Hinzu kämen schlecht vereinbarte Handelsabkommen der EU mit Drittstaaten, in denen ebenfalls Autos produziert werden. Wissmann zitierte das Beispiel des Freihandelsabkommens mit Südkorea, das seit Juli 2011 in Kraft ist. Es habe dazu geführt, dass aufgrund von Zugeständnissen an den Handelspartner der Absatz von koreanischen PKW in Europa um 72 Prozent gestiegen, der Verkauf von europäischen Personenwagen in Südkorea aber um drei Prozent gesunken sei. „Wir brauchen faire Abkommen mit gleichen Bedingungen für beide Partner“, sagte Wissmann. Die Erfahrungen mit Südkorea sollten bei den zurzeit laufenden Verhandlungen mit Japan und Indien berücksichtigt werden.
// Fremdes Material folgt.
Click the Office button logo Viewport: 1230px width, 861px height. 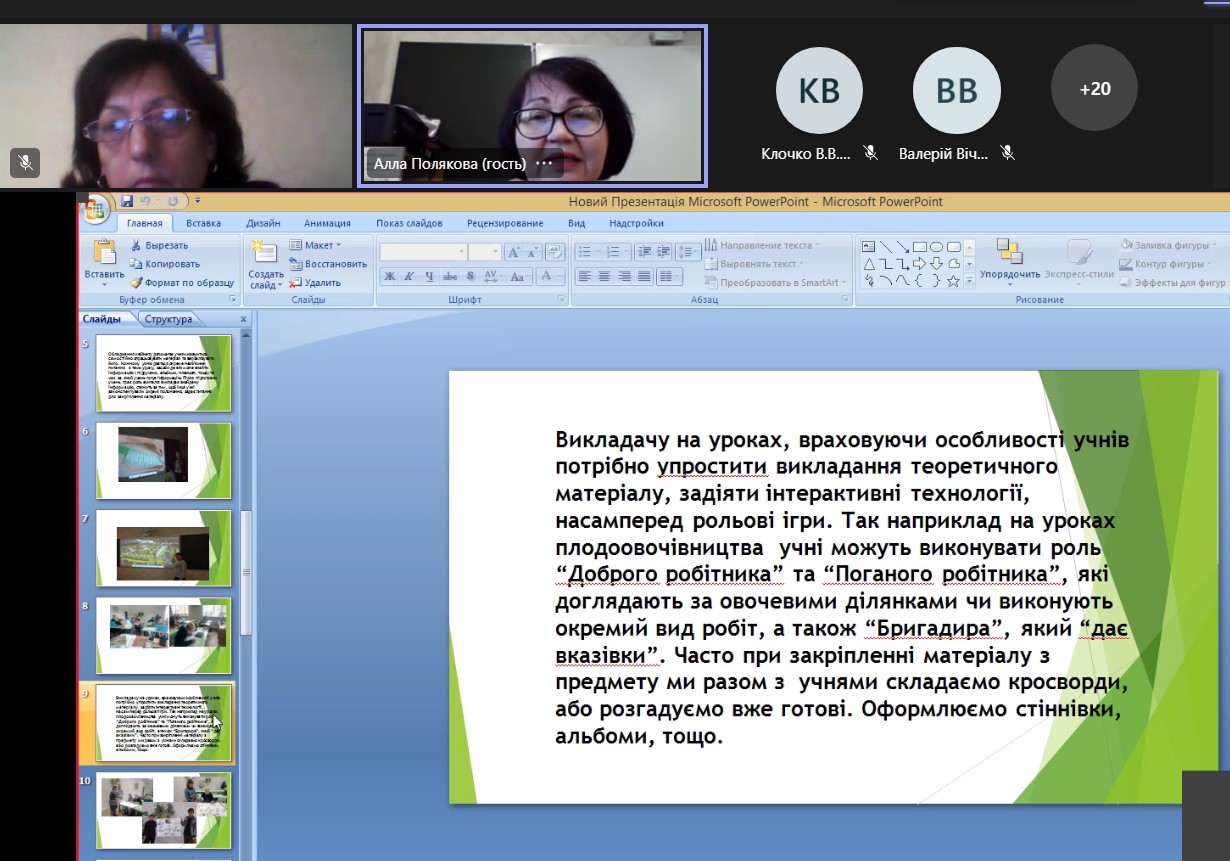95,208
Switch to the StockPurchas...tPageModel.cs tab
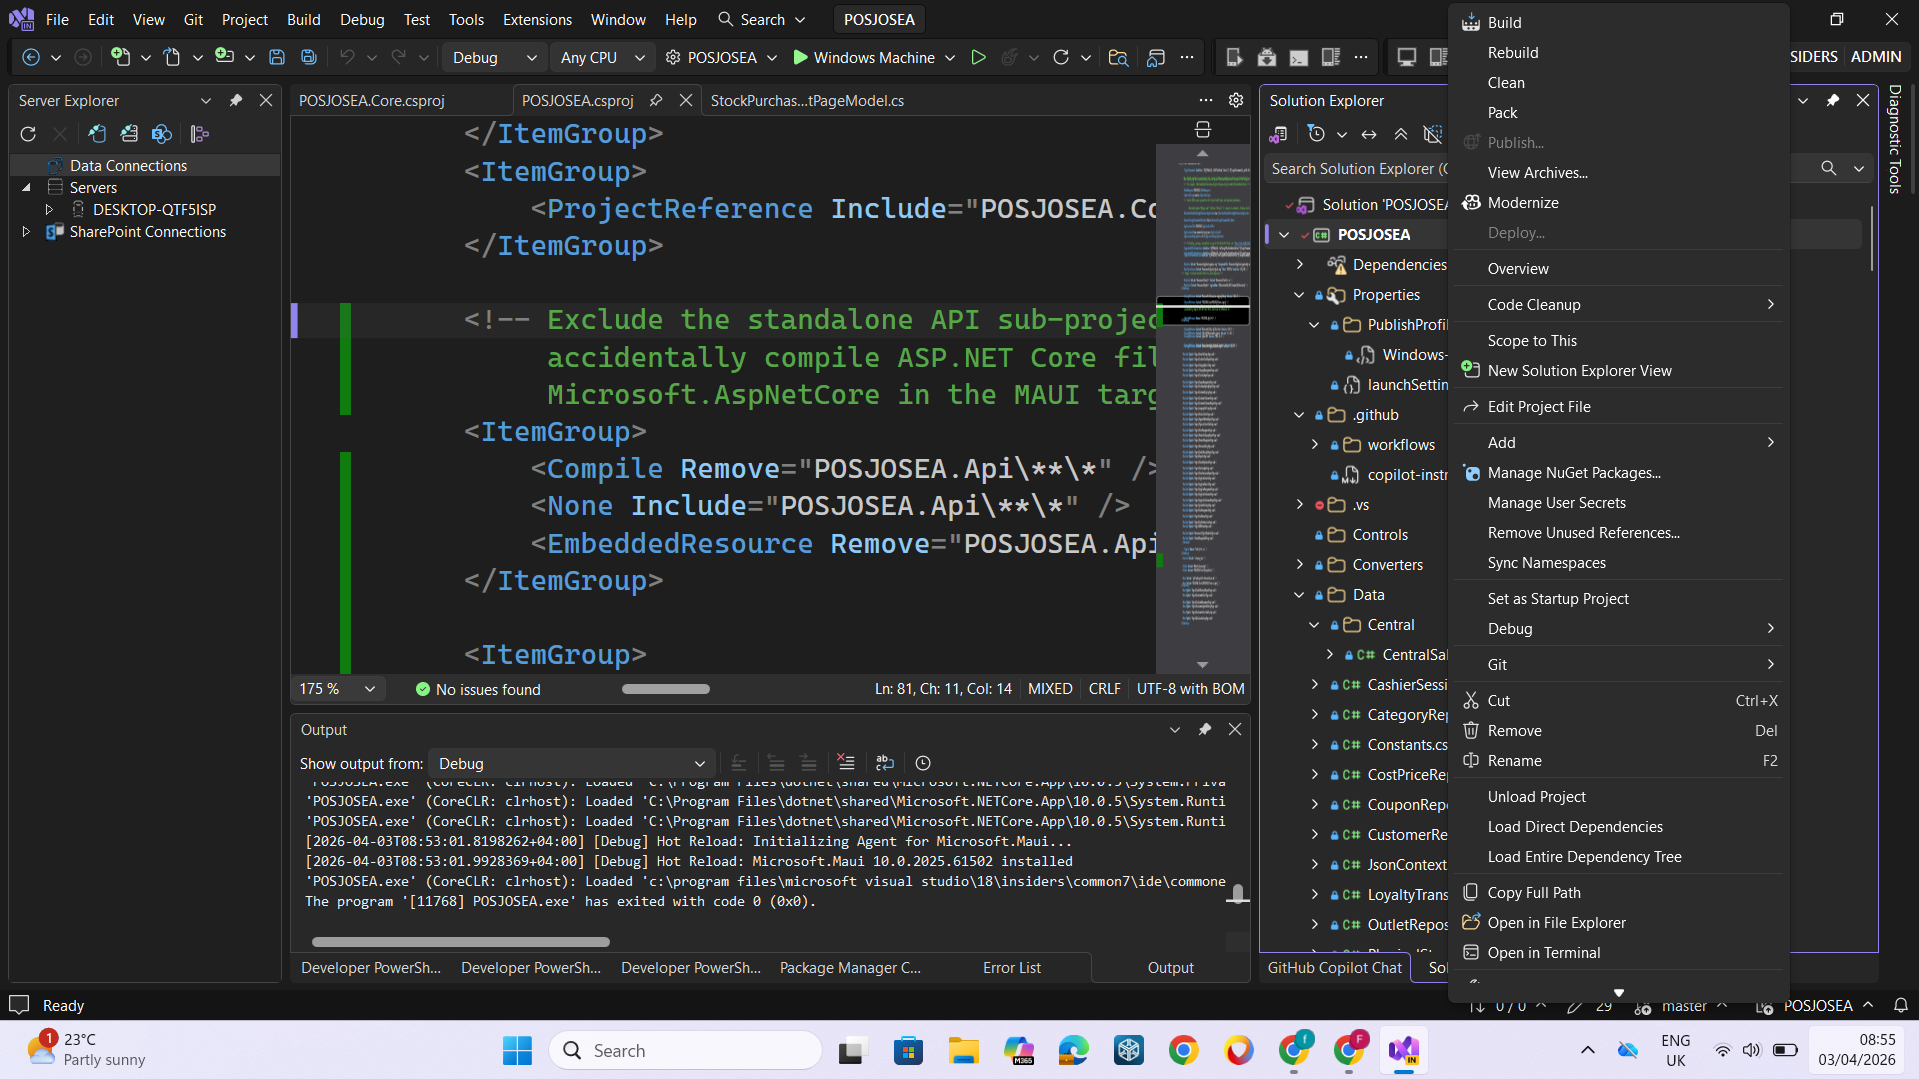1919x1079 pixels. (x=807, y=101)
Die weltweite Marktführerschaft der europäischen LKW-Hersteller sieht Wissmann dagegen noch nicht gefährdet. Hier gelte es allerdings die Wachstumsmärkte vor allem in Asien mit deren Bedürfnissen im Auge zu behalten. Bei der Diskussion um die CO2-Reduzierung bei LKW ab 3,5 Tonnen plädiert der VDA-Präsident für Lösungen vor allem in der aerodynamischen Gestaltung der Fahrzeuge. „Dadurch lassen sich bis zu 40 Prozent des Kraftstoffverbrauchs einsparen“, sagte er. (kw)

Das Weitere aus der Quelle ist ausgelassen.